In [1]:
import numpy as np
import pandas as pd
import plotly.graph_objects as go


from mab import ABn

In [2]:
class Frame(object):
    """
    Instantiate Frame object either combi or stationary with their CTR
    """
    def __init__(self, ctr, name):
        self.ctr = ctr
        self.name = name
    
    def display_frame(self):
        """% of time frame object will be displayed to potential customers
        reward = 1 if click else 0
        
        # Note that ctr can we replaced with diff wilson_ctr
        """
        reward = np.random.binomial(n=1, p=self.ctr)
        return reward
    
    def __str__(self):
        return f'frame name = {self.name}'

In [3]:
Frame1 = Frame(0.004, "frme1")
Frame2 = Frame(0.016, "frme2")
Frame3 = Frame(0.02, "frme3")
Frame4 = Frame(0.028, "frme4")
Frame5 = Frame(0.031, "frme5")
frames = [Frame1, Frame2, Frame3, Frame4, Frame5]

# A/B/n test

$Q_{n+1} = Q_{n} + {1\over n}(R_{n} - Q_{n})$ 

where $Q_{n} = {R_{1} +R_{2} + ... + R_{n-1} \over n-1}$

In [None]:
n_test = 10000
n_prod = 50000

n_frames = len(frames)
q_values = np.zeros(n_frames)
imps = np.zeros(n_frames) # total impressions
total_reward = 0
avg_reward = []

In [None]:
for i in range(n_test):
    fr_chosen = np.random.randint(n_frames)
    reward = frames[fr_chosen].display_frame()
    
    imps[fr_chosen] += 1
    q_values[fr_chosen] += (1/imps[fr_chosen]) * (reward - q_values[fr_chosen])

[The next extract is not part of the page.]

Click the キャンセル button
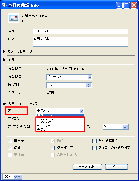The image size is (139, 181). [x=87, y=166]
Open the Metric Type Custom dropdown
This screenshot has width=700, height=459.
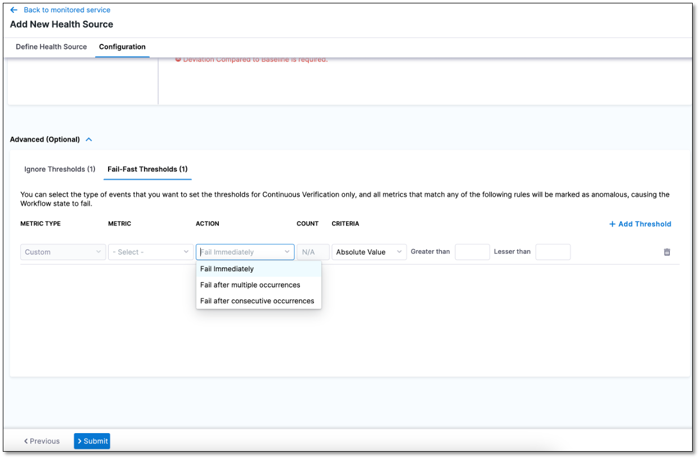pos(63,252)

    total_reward += reward
    avg_reward_so_far = total_reward/(i+1)
    avg_reward.append(avg_reward_so_far)

In [None]:
# Now showing best frame "all the time"
best_frame = frames[np.argmax(q_values)]
for i in range(n_prod):
    reward = best_frame.display_frame()
    total_reward += reward
    
    avg_reward_so_far = total_reward/(n_test + i + 1)
    avg_reward.append(avg_reward_so_far)
    
history["ABn"] = avg_reward

###  Using class example

In [None]:
abn_method = ABn("A/B/n method", frames)
abn_method.run_test(n_test =10000)

print(f"best frame = {abn_method.actions[np.argmax(abn_method.q_values)]}")
print(f"{abn_method.best_a}")

abn_method.run_prod(n_prod=50000)

# e-greedy

Q-update function is same as A/B/n test however two main differences

1. one additional hyperparameter $\epsilon$
2. Choose action with highest q_value from the start 

In [None]:
n_prod = 60000
eps = 0.1

n_frames = len(frames)
q_values = np.zeros(n_frames)
imps = np.zeros(n_frames)
total_reward = 0
avg_reward = []

In [None]:
fr_chosen = np.random.randint(n_frames)

for i in range(n_prod):
    reward = frames[fr_chosen].display_frame()
    
    imps[fr_chosen] += 1
    q_values[fr_chosen] += (1/imps[fr_chosen]) * (reward - q_values[fr_chosen])
    
    total_reward += reward
    avg_reward_so_far = total_reward/(i + 1)
    avg_reward.append(avg_reward_so_far)
    
    if np.random.uniform() <= eps:
        fr_chosen = np.random.randint(n_frames)
    else:
        fr_chosen = np.argmax(q_values)
        
history["e-greedy"] = avg_reward

# Upper Confidence Bounds (UCB)

$A_{t} = \underset{a}{\operatorname{argmax}}[Q_{t}(a) + c \sqrt{\ln t \over N_{t}(a)}]$

where $uncertainty = \sqrt{\ln t \over N_{t}(a)}$

- c = hyperparameter that tunes uncertanty measure.
- q_values gets updated in same way as ABn & e-greedy

In [7]:
n_prod = 60000
c = 0.1

n_frames = len(frames)
q_values = np.zeros(n_frames)
imps = np.zeros(n_frames)
total_reward = 0
avg_reward = []

fr_indices = np.array(range(n_frames))

In [8]:
imps

array([0., 0., 0., 0., 0.])

In [None]:
for i in range(n_prod):
    
    if any(imps==0): # randomly choose from frames with NO impressions 
        fr_chosen = np.random.choice(fr_indices[imps==0])
    else:
        uncertainty = np.sqrt(np.log(i+1) / imps)
        fr_chosen = np.argmax(q_values + c*uncertainty)
        
    reward = frames[fr_chosen].display_frame()
    imps[fr_chosen] += 1
    q_values[fr_chosen] += (1/imps[fr_chosen]) * (reward - q_values[fr_chosen])
    
    total_reward += reward
    avg_reward_so_far = total_reward/(i + 1)
    avg_reward.append(avg_reward_so_far)
    
history["UCB"] = avg_reward

# Thompson sampling

$p(\theta_{k}) = {{\tau (\alpha_{k} + \beta_{k})} \over {\tau (\alpha_{k}) \tau(\beta_{k}) }} \theta_{k}^{\alpha_{k-1}}(1-\theta_{k})^{\beta_{k} - 1}$

# Performance

In [None]:
hist_df = pd.DataFrame(history)

In [None]:
methods = hist_df.columns.tolist()

In [None]:
fig = go.Figure()

for method in methods:
    fig.add_trace(
        go.Scatter(
            x = hist_df.index,
            y = hist_df[method],
            name = method
        )
    )
    
fig.update_layout(title="<b>Comparative methods for MABs</b>",
                  xaxis_title = "n_prod",
                  yaxis_title = "Avg. Reward")

fig.show()